Given that there are only three Fed meetings before then, that implies the Fed would have to raise interest rates by a half a percentage point in a single meeting, instead of the more typical quarter percentage point moves. The Fed hasn’t executed a half-point rate hike since 2000.
Investors are now pricing in a 99% chance that the Fed raises interest rates by 50 basis points in March, according to the CME Group’s FedWatch tool, up from just 24% on Wednesday. In fact, markets are now pricing in a very tiny chance of a three-quarters of a percentage point hike in March.
The shift comes after a new report showed consumer prices soared by 7.5% in January, the fastest 12-month gain since 1982. Not only that, inflation unexpectedly accelerated month-over-month.
“The risks are growing for a 50-basis point rate hike,” Alexander Lin, US economist at Bank of America, told CNN on Thursday.
None of this is sitting well with the stock market. The Dow fell 425 points, or 1.2%, on Thursday, hitting session lows following Bullard’s comments.
The fact that investors, Fed officials and Wall Street banks are even contemplating such an aggressive rate hike is telling. Just a few months ago, the debate was whether the Fed would raise rates two or three times this year. Now, there is a growing sense March alone will amount to a double hike.

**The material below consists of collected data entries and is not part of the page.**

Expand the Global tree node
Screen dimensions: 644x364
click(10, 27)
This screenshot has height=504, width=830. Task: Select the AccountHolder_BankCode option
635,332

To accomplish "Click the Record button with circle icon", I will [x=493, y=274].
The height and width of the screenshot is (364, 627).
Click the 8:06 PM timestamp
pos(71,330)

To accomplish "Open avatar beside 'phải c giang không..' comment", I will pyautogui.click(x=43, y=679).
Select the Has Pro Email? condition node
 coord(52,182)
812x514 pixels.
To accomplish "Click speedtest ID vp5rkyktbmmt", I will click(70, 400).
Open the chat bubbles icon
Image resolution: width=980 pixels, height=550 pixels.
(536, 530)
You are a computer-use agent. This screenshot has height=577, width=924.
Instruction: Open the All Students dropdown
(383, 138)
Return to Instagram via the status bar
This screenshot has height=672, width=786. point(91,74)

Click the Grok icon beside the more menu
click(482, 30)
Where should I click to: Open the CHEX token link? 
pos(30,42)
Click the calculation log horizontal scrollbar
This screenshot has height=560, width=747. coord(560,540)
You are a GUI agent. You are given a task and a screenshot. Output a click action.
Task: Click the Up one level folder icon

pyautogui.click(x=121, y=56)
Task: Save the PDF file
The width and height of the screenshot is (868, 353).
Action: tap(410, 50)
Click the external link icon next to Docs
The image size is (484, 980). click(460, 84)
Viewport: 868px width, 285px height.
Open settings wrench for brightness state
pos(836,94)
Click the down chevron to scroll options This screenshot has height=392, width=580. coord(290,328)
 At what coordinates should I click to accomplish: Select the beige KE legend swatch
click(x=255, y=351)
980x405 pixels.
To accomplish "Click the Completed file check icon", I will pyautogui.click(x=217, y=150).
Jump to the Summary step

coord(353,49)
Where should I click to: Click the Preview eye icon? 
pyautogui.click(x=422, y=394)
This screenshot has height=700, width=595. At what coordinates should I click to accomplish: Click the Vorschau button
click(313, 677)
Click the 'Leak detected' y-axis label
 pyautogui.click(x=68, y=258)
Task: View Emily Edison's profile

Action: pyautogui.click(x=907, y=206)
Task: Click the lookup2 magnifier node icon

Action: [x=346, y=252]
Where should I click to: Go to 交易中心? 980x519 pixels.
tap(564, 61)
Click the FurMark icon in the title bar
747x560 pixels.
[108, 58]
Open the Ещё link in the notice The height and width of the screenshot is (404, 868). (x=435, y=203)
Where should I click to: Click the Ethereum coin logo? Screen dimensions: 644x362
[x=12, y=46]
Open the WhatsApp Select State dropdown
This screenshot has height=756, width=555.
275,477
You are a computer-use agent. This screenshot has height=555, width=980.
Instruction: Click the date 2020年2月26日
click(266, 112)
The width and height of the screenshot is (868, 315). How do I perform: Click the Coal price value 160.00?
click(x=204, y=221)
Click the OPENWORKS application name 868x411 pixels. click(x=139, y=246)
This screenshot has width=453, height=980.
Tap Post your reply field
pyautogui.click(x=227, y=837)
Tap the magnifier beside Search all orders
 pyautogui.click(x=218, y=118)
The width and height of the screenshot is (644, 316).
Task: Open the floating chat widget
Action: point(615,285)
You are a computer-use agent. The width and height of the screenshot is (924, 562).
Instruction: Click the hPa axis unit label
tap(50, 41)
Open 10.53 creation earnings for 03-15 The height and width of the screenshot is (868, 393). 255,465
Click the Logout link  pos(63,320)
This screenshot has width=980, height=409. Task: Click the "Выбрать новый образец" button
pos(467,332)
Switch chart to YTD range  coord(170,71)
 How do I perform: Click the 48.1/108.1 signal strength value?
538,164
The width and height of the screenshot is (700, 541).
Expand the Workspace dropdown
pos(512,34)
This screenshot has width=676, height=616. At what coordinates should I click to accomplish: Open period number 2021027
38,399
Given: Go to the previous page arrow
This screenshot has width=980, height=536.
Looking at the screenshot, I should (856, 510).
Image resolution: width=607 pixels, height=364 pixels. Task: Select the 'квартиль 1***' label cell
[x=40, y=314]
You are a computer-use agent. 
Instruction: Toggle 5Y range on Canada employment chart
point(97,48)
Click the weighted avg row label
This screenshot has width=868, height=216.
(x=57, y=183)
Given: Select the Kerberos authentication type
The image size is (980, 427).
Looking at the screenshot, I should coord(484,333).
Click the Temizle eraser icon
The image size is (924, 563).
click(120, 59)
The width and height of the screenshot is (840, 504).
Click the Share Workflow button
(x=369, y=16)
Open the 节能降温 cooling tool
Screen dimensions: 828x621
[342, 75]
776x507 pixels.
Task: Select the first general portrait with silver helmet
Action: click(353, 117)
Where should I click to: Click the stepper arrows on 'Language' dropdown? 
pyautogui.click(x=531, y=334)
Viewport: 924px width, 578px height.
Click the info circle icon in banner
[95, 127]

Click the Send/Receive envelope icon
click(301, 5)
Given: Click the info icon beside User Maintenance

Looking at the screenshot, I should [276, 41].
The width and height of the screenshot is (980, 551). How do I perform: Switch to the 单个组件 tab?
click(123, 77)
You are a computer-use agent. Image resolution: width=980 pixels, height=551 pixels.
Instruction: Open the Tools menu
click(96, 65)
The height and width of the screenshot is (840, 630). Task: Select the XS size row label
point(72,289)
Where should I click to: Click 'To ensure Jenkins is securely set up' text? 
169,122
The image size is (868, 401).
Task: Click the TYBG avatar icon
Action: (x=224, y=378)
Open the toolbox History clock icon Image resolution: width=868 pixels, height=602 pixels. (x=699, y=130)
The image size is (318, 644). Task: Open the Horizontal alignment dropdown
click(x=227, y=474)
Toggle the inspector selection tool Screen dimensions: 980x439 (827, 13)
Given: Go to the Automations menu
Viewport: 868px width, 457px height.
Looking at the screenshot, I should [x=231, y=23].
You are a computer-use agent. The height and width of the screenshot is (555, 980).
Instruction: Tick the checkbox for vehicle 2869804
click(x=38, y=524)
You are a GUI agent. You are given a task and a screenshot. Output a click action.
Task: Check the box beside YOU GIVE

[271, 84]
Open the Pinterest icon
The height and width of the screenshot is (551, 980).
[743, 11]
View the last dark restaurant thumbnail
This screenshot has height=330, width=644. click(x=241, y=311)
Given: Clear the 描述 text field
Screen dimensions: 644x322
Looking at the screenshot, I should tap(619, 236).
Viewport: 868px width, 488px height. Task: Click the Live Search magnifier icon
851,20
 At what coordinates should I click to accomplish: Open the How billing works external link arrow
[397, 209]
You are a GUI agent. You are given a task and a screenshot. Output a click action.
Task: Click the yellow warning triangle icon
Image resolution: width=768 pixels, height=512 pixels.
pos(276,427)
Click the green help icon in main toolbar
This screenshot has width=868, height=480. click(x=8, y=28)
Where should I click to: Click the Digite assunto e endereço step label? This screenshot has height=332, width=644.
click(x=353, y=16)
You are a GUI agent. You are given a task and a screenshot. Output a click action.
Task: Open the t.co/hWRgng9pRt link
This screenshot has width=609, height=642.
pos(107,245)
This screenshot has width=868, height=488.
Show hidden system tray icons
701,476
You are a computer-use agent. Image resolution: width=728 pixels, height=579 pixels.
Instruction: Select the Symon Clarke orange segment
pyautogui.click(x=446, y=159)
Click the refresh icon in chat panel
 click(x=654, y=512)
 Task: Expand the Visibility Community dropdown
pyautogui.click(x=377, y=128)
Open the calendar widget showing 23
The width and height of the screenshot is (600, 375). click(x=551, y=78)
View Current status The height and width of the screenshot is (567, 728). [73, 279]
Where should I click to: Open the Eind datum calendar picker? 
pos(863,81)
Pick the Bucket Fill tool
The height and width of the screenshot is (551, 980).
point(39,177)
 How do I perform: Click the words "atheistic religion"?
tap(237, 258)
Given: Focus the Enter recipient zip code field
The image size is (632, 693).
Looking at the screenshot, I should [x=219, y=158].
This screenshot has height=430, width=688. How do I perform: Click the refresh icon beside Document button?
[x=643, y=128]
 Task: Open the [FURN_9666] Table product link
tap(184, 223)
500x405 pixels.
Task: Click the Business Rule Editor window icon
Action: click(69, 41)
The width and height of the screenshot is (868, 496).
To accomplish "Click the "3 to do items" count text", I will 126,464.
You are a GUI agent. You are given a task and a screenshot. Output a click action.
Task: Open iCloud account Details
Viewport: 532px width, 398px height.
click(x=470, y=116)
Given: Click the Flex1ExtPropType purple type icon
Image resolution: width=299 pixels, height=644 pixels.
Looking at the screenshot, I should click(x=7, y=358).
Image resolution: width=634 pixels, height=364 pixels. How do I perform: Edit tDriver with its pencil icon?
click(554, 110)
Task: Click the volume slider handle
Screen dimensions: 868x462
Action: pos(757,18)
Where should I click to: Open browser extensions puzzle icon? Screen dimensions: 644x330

Peter Boockvar, chief investment officer at Bleakley Advisory Group, told CNN it would be “weird” to have consumer prices rising by 7.5% and the Fed’s initial response to be just a small rate hike.
“If you want to get back control of your credibility and reputation, you should be more inclined to raise 50 than 25,” Boockvar said.
Bank of America had been calling for seven rate hikes this year, implying a quarter-point move at each meeting starting in March. But after Thursday’s gloomy inflation report, Lin said a more aggressive step may be needed to get inflation under wraps.
“The goal is to engineer a soft landing in the economy,” Lin said. “That means pushing back on the economy just enough to get growth below where they think the trend is.”
At the same time, the Fed wants to avoid raising interest rates so aggressively that it panics investors now accustomed to rock-bottom rates. “The Fed doesn’t want to surprise markets,” Lin said. “The Fed likes for things to be fully priced in.”